Data provided –
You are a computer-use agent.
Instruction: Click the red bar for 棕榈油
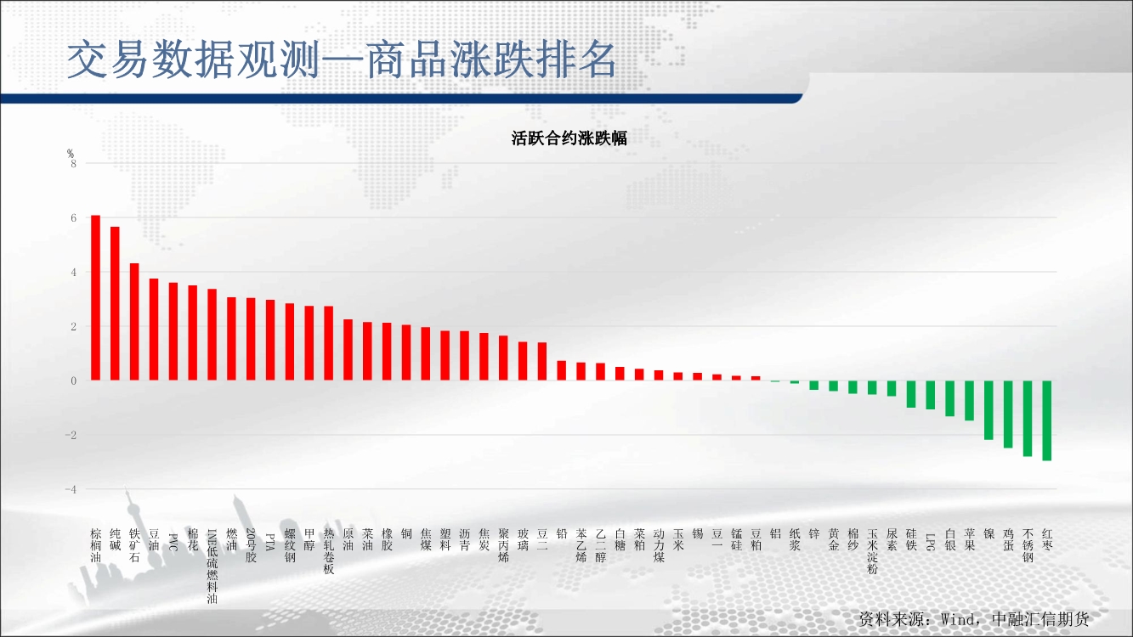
==
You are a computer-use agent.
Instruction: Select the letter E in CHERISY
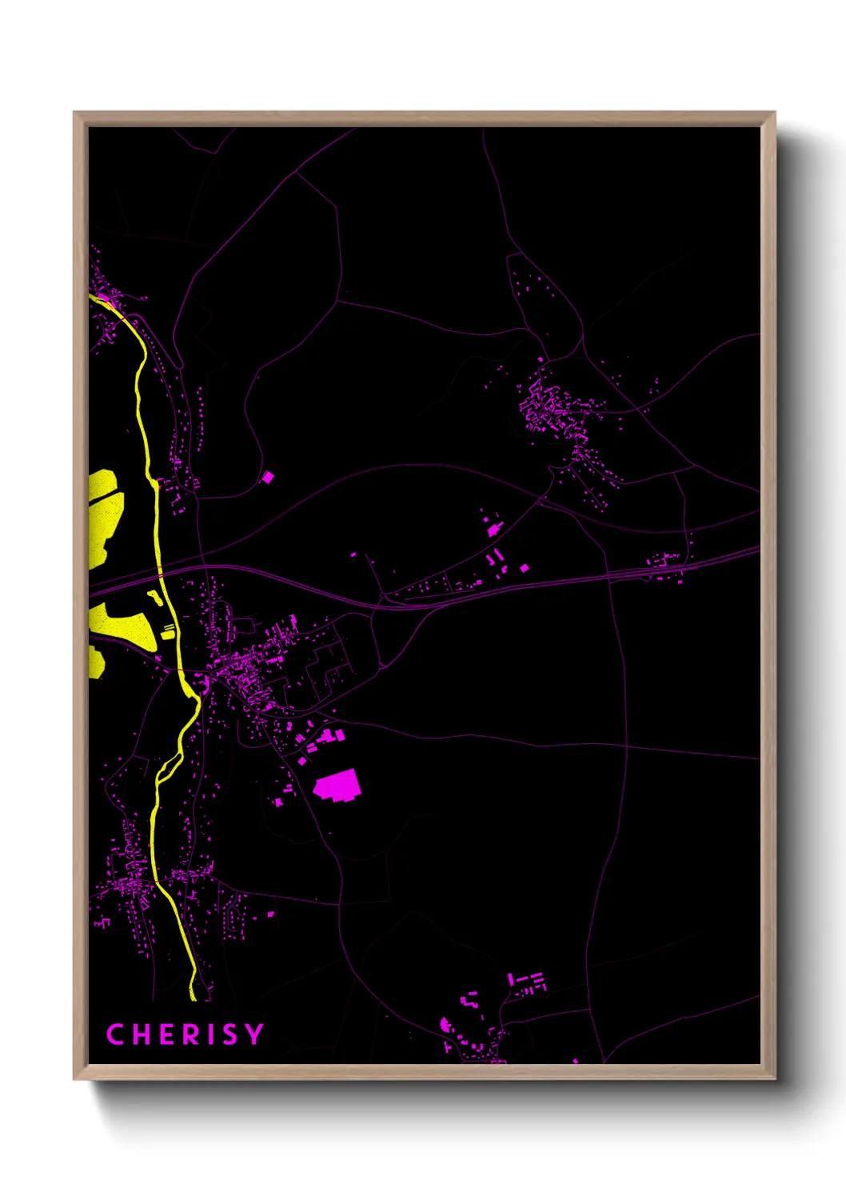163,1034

Aim – Which lines in the data above contain the string "Instruction", with uppercase and lowercase counting as different? Pick out each of those lines and copy it in full.

Answer in full –
Instruction: Click the red bar for 棕榈油
Instruction: Select the letter E in CHERISY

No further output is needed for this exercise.